Wednesday, November 5, 2008

Mrs. Potato Head

I steer the cart towards the dreaded self-checkout. Because I consider myself to be more computer literate than Larry, we often bicker, with me trying to correct his scanning style and him losing patience over the machine's speed.

As we wait for an available machine, my eyes fall upon a woman in a hideous outfit. Just try to imagine the following combination:

A flowy, knee length black skirt
A fitted, black, long sleeve top
Black stockings
Leapoard print platform shoes
A black bubble vest

The thing that stood out about her the most? That she was trying to scan a potato - without a bar code.

Oh, what the hell, I'll draw you a picture:

I figured that maybe she had just gotten off the plane from Tackytackistan and spoke no English, but when the attendant came over to assist her I overheard her voice. Perfect English.

Why do the most computer illiterate, stupid people among us think that they can manage these things and get out of the store that much quicker?

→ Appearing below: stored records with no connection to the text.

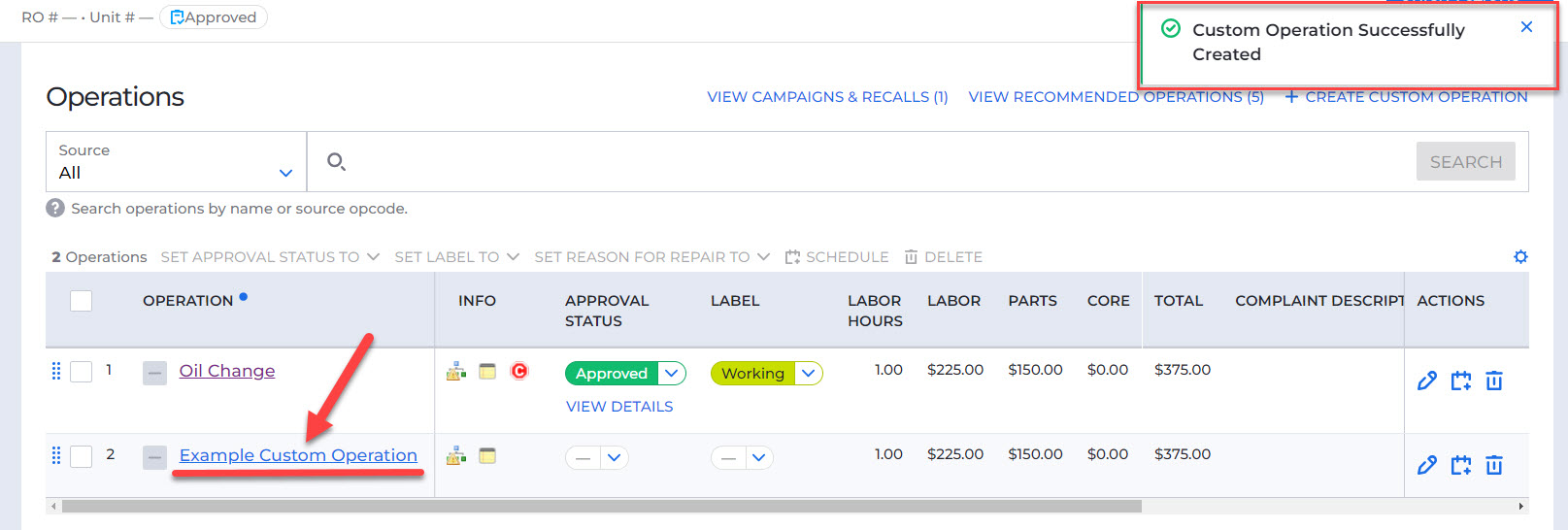Screen dimensions: 1568x530
Task: Open the notes icon for Example Custom Operation
Action: pos(487,455)
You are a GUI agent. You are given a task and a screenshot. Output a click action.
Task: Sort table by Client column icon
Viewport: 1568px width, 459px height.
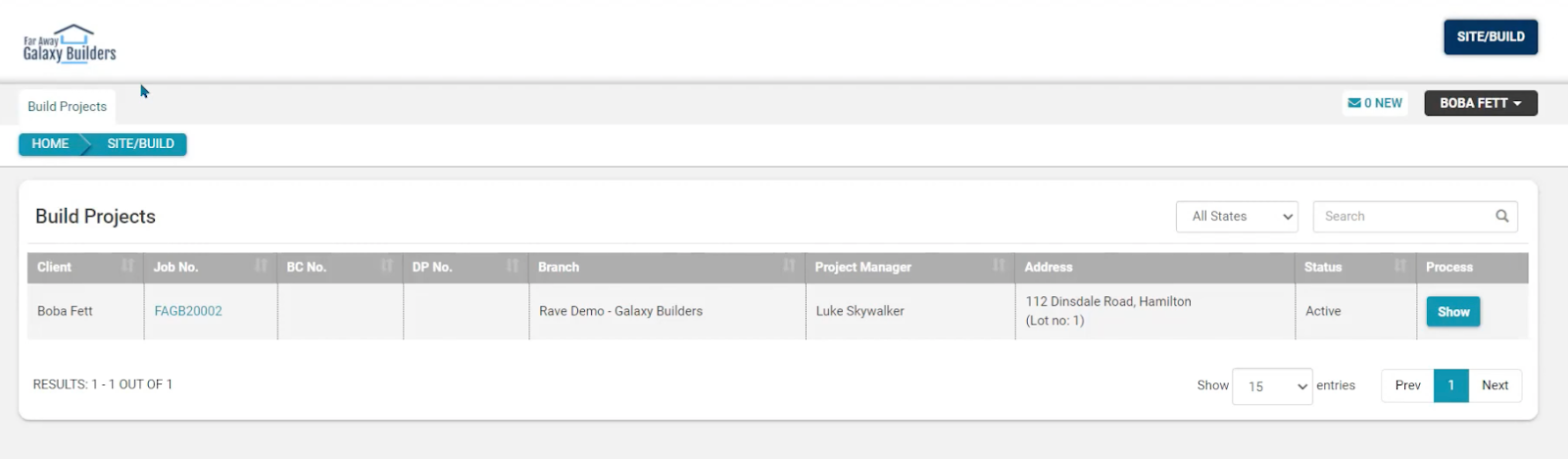tap(127, 266)
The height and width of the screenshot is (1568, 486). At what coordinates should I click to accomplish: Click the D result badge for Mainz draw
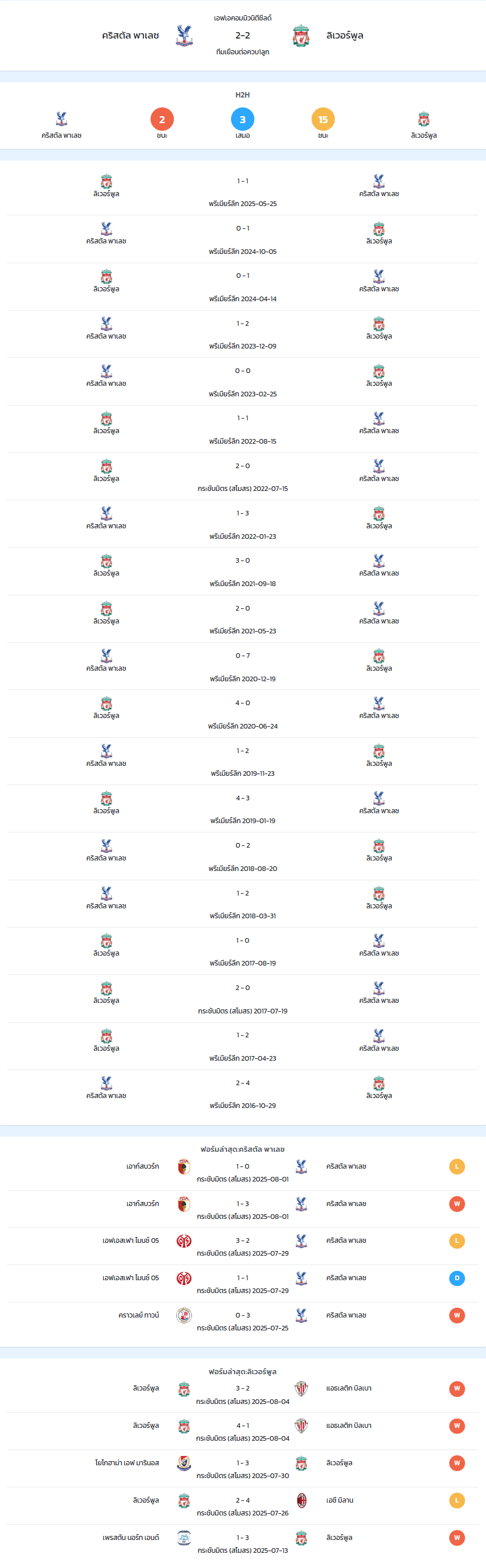[x=457, y=1278]
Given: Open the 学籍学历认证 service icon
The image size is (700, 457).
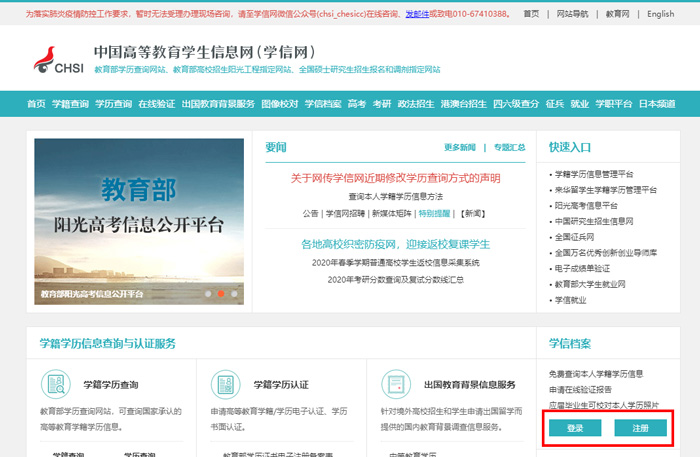Looking at the screenshot, I should click(225, 384).
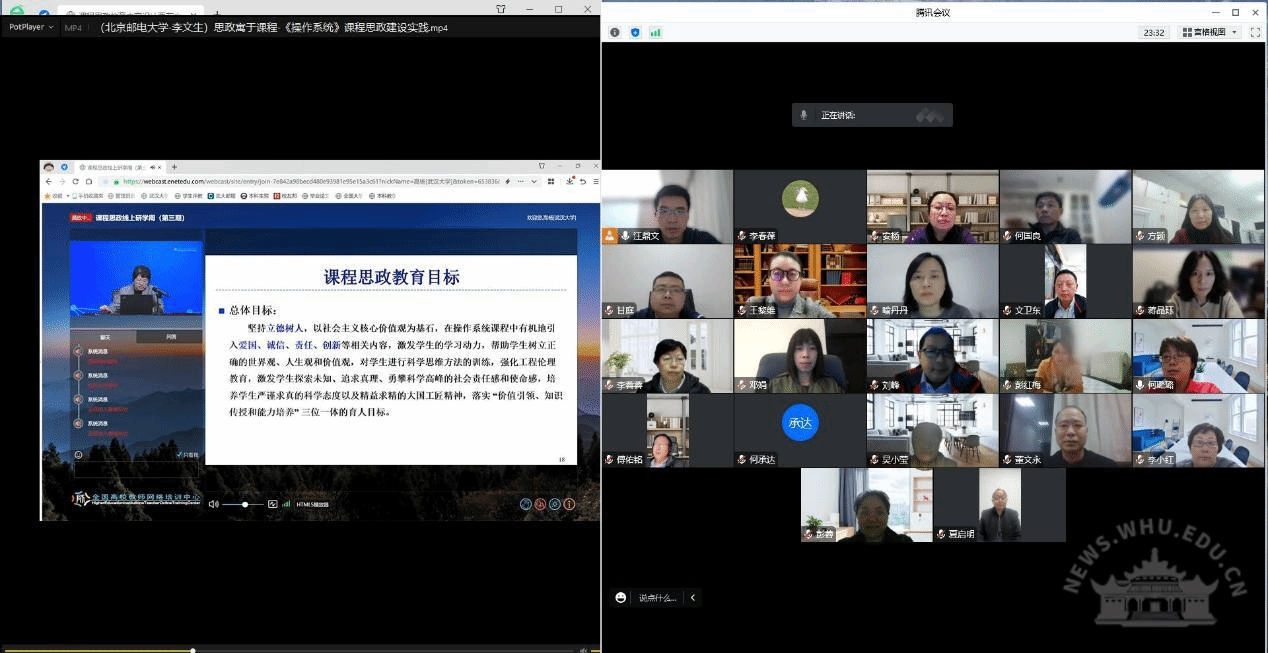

Of course, I whispered to Larry, "That idiot just tried to scan a potato!" which caught the attention of another customer who seemed just as confused.

3 comments: said...

lordy lordy

1Letterman said...

When the cashiers or managers suggest that I use the self-scan process, I always respond, "Fuck you. I don't work here. YOU work here. Knock five bucks off my price and I'll do your job for you."

Luckily, when I move back to Indiana, the farmers actually bring the produce to the back of your truck, so there's no problem with self-scan.

Chris said...

Unfortunately, self-checkout has become a Godsend in this day of lazy, stupid, or bitchy cashiers. My local Gristedes seems to have a preference for only hiring militant lesbians with tattooed necks.